**WHAT YOU ARE ASKED TO DO**
Find every line of the listing below where "will" appears, and copy it.

**PROVIDED RECORDS**
------------------------
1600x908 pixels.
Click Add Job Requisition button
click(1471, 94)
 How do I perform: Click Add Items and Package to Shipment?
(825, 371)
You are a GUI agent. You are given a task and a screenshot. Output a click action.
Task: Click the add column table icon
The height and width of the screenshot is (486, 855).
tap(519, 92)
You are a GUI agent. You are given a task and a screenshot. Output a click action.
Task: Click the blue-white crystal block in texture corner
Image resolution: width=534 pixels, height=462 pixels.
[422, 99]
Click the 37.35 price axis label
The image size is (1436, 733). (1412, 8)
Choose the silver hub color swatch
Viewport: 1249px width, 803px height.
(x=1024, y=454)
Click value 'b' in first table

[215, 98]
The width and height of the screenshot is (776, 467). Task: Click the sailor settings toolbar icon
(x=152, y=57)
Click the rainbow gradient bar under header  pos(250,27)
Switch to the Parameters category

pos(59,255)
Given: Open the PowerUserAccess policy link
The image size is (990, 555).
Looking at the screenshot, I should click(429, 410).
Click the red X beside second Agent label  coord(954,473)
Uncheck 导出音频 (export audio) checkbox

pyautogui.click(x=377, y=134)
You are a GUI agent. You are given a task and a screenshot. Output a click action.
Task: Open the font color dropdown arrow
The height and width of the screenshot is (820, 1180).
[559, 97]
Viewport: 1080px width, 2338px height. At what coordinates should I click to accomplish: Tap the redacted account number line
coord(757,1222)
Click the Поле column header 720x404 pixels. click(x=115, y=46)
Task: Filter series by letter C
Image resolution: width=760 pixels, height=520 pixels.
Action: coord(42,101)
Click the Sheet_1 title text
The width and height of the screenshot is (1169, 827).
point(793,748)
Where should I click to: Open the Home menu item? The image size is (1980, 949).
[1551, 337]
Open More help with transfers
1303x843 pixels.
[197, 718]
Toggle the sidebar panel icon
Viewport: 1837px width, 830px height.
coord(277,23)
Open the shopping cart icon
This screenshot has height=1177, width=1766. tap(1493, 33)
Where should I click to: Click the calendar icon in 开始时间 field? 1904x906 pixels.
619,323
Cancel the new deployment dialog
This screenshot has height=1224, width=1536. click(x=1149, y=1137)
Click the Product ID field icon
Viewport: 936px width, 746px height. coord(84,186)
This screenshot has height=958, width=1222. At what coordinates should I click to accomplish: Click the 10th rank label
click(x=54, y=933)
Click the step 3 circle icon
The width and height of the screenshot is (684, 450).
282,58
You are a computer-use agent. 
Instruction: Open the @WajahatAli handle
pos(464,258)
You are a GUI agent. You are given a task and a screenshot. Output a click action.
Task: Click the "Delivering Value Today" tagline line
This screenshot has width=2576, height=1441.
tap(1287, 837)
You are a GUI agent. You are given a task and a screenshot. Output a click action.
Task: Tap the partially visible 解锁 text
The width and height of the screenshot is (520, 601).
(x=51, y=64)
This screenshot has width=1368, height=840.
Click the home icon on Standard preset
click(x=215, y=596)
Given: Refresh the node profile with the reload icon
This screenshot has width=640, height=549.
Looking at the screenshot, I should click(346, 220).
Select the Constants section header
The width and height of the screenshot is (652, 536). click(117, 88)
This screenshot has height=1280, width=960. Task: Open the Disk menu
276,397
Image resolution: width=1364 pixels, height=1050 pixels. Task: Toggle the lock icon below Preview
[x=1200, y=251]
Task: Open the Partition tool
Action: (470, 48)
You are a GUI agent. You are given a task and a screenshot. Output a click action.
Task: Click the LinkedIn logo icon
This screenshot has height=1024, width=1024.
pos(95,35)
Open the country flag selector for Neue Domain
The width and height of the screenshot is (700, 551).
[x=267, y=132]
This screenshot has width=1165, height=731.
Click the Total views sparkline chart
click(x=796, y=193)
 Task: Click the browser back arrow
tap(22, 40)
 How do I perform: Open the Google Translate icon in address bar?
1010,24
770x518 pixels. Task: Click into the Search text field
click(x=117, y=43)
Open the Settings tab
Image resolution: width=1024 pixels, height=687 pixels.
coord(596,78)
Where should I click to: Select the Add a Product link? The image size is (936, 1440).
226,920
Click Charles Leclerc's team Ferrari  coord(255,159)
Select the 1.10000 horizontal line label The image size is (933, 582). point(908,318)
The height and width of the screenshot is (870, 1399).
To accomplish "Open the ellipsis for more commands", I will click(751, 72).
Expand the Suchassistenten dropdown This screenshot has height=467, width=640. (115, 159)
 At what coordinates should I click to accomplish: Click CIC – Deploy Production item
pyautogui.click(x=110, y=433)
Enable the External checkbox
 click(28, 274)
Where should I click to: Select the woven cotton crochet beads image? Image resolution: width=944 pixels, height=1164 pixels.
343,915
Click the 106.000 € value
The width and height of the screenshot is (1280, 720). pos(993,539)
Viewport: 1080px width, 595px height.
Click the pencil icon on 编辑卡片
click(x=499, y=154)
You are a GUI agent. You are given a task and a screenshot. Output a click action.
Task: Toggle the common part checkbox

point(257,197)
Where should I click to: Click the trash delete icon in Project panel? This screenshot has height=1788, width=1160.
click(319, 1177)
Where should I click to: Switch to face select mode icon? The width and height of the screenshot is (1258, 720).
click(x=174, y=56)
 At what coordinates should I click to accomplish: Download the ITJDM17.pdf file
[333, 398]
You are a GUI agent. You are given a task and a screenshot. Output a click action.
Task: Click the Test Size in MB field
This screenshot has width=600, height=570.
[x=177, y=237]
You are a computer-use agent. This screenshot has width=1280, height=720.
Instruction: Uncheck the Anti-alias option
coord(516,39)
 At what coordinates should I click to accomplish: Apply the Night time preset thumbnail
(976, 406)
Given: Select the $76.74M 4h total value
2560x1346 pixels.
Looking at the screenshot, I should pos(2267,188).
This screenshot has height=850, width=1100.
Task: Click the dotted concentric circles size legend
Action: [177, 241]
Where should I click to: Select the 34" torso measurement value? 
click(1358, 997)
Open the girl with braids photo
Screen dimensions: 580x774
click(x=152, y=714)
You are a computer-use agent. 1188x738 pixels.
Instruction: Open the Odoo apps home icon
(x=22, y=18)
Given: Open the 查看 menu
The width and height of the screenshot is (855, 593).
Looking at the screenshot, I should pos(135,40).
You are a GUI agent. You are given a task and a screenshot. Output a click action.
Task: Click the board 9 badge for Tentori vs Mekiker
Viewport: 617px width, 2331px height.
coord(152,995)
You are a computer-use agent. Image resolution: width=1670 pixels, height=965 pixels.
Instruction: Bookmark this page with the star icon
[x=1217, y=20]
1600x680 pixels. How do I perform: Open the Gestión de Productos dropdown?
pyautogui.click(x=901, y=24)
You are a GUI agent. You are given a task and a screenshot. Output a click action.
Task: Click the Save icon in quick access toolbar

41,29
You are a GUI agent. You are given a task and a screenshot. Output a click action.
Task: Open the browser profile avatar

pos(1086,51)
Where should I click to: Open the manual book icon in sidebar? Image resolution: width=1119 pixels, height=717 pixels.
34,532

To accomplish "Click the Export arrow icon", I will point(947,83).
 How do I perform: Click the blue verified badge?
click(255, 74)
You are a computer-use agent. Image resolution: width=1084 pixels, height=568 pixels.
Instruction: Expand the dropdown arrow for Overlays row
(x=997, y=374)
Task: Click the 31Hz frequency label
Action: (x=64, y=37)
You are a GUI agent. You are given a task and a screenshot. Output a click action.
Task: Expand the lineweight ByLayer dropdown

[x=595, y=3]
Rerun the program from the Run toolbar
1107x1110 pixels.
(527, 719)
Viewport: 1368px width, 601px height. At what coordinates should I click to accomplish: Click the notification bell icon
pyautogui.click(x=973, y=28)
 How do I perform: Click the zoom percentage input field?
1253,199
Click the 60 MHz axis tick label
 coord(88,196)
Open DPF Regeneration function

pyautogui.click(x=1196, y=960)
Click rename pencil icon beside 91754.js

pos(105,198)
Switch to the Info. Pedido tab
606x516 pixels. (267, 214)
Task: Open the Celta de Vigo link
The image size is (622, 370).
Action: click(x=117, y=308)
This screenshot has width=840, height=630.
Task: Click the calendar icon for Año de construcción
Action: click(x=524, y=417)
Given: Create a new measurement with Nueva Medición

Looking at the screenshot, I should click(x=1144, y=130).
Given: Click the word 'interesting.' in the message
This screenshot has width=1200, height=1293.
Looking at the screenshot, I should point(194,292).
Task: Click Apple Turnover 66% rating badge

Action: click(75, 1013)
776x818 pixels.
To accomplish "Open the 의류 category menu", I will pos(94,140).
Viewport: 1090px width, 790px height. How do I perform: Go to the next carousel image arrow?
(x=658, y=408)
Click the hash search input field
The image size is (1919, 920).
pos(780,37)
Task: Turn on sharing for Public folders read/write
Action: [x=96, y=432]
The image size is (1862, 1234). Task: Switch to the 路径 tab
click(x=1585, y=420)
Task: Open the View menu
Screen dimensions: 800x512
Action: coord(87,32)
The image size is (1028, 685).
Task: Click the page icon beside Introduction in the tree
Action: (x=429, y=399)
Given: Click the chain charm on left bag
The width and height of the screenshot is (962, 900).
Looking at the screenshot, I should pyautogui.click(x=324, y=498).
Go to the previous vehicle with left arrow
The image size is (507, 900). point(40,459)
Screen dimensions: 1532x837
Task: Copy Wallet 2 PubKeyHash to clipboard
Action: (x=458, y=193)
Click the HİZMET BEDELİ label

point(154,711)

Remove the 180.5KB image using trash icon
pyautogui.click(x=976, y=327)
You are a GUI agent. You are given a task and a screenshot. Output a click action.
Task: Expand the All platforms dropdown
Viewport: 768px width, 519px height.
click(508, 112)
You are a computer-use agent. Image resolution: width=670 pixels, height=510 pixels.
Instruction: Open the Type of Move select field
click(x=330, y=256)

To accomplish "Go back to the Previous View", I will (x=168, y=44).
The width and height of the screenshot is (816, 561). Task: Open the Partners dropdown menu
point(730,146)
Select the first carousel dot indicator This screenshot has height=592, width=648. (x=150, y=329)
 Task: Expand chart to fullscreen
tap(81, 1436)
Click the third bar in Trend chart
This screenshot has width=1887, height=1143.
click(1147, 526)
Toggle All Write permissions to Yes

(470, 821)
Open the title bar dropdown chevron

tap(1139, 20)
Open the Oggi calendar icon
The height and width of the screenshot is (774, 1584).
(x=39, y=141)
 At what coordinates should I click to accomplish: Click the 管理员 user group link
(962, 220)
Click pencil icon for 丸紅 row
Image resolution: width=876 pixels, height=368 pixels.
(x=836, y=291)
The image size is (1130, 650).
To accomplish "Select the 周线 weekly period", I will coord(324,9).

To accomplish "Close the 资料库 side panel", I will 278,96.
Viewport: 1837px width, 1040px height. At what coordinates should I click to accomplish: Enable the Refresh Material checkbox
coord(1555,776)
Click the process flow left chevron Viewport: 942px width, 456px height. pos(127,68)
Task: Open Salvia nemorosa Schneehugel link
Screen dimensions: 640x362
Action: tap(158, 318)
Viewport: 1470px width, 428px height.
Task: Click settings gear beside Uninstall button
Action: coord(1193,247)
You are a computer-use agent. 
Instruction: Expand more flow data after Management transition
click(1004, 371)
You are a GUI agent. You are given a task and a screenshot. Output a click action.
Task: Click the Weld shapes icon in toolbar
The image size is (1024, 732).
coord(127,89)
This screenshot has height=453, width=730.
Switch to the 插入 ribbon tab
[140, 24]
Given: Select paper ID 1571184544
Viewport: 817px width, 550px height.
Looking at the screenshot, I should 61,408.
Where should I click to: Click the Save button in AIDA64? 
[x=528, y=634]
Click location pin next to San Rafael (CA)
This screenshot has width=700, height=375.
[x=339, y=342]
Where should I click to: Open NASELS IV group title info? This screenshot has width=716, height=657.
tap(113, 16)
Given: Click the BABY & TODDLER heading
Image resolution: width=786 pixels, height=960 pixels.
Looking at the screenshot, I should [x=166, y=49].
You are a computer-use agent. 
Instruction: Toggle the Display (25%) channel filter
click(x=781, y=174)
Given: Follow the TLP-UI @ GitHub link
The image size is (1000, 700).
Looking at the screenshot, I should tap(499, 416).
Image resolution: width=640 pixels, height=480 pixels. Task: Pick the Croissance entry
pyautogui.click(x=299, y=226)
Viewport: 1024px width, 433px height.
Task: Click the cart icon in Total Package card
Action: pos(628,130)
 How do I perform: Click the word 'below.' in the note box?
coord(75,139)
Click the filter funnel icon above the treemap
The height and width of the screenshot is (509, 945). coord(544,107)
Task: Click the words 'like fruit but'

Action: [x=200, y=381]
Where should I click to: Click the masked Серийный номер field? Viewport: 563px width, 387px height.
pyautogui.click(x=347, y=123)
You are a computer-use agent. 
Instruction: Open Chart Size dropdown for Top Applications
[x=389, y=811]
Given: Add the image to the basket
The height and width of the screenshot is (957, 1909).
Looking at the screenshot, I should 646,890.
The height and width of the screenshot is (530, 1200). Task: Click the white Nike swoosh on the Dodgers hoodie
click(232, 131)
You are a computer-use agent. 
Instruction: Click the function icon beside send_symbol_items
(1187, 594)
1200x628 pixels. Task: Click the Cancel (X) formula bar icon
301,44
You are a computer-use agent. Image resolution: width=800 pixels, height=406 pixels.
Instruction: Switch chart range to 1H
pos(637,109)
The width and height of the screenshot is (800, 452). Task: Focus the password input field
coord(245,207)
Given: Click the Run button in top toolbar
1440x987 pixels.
------------------------
**RESPONSE AREA**
To accomplish "Open the ellipsis for more commands", I will click(751, 72).
To accomplish "Click the Export arrow icon", I will point(947,83).
To accomplish "Open the 의류 category menu", I will pos(94,140).
To accomplish "Go back to the Previous View", I will (x=168, y=44).
To accomplish "Select the 周线 weekly period", I will coord(324,9).
To accomplish "Close the 资料库 side panel", I will 278,96.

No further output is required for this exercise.